Gil Pressnitzer

À ta santé, Claude !

Chanter en vérité est un autre souffle, Un souffle autour de rien, un vol de Dieu, un vent (Rilke).

Et parfois le chanteur reprend son souffle et boit à la bouche des sirènes.
Alors ton public se demande quel élixir des dieux se trouve dans ton hanap d’or, sur cette petite table tendue comme une offrande. Ce Graal que tu empoignes entre quelques chansons et quelques textes qui nous assoiffent de densité, et dont nous ne voyons jamais le fond. Qui a-t-il a l’intérieur non pas d’une noix, mais de l’arbre tout entier ? L’eau des fables de tes fontaines ? Une concoction d’ambroisie brassée par les druides et les sorciers devant l’écran de tes nuits blanches ? Des alcools forts tétés aux mamelles lourdes de la terre ?

Sans doute tout cela à la fois, et encore plus.

Sûrement des liqueurs du pavot des mots, celles que l’on échange entre morts et vivants pour se souvenir de la douceur de la peau de l’éternité. Le sang de la chanson est au fond du verre et nous regarde.
Maintenant que le corps lance, alors que la tête déborde de vols d’hirondelles, tu dois te demander si, après nous avoir fait tant boire, tu vas le jeter ou pas par-dessus l’épaule du temps. En porte-bonheur et défi à tout ce qui coule. Le vent du verbe souffle encore dru et fait toujours de belles houles que tu chevauches en pirate de la langue française, le bandeau noir des images en bataille.

Le cercle de feuilles écrites dresse un petit tas de secrets entre ton public et toi, et aussi tant de passerelles d’émotions.
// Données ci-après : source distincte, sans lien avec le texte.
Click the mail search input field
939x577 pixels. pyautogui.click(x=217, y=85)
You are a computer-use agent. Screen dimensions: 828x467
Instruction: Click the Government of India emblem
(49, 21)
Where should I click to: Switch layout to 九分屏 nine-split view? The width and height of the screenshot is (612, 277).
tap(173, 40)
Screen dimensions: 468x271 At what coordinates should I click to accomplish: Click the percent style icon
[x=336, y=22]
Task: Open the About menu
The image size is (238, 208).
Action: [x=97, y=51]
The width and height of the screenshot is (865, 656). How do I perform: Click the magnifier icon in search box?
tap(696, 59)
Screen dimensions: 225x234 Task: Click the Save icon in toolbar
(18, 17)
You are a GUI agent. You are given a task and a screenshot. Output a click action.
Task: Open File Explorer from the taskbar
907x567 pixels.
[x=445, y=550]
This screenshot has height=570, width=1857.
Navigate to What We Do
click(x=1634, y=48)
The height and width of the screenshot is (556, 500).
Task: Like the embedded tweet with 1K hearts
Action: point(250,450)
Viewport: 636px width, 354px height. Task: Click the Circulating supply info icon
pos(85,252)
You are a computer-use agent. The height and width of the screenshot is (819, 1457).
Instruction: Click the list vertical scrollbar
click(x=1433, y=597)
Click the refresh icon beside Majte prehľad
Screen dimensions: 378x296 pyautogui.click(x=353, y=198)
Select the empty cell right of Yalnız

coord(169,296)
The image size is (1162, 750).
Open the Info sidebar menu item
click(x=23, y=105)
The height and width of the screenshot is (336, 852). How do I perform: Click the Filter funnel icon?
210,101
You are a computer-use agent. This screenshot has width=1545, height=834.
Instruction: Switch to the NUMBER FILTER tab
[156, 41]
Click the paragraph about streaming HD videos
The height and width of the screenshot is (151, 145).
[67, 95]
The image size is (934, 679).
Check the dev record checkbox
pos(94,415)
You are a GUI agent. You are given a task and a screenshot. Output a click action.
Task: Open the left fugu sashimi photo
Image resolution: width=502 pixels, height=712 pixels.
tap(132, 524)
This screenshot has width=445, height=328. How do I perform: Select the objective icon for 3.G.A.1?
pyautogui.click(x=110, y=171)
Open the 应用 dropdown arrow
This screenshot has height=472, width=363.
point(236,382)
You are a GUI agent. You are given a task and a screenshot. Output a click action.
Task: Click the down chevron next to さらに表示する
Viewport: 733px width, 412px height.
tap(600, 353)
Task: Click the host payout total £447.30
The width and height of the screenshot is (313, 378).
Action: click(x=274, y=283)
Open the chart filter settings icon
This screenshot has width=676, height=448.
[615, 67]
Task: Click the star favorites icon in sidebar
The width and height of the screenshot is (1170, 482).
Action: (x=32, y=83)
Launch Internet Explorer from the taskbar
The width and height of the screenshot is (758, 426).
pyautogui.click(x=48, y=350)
Qui connaît les hésitations du jongleur de mots, l’appel du vide du fil-de-ferriste ?.
À l’embarcadère du soleil se trouve l’« île-Hélène » et tes poésies qui agitent tous les mouchoirs blancs mais montent sur ton navire. Et le chanteur va.

À Saint-Julien-le-Pauvre, les bancs se remplissent d’oiseaux qui essaient d’apprendre les musiques que tu jettes par la fenêtre. Celles qui rempliront toutes les migrations, celles des plumes, d’ange ou pas, celles des hommes sur ta planète bleue.

Face aux étoiles et aux fausses lunes blanches des projecteurs, tu lèves pour l’eucharistie de la «chanson-pain» du verbe, le vin de la musique. Et sur cette petite table tu nous fais une drôle de cène. Et la scène ne te laisse pas seul.
Une rasade à partager avec nous, toi transpirant encore du voyage d’Orphée, revenant des mines de l’art mineur de fond, et tu nous lances dans un bel éclat de rire : À la vôtre !

À la tienne aussi, à ta santé Claude, et mille chansons encore.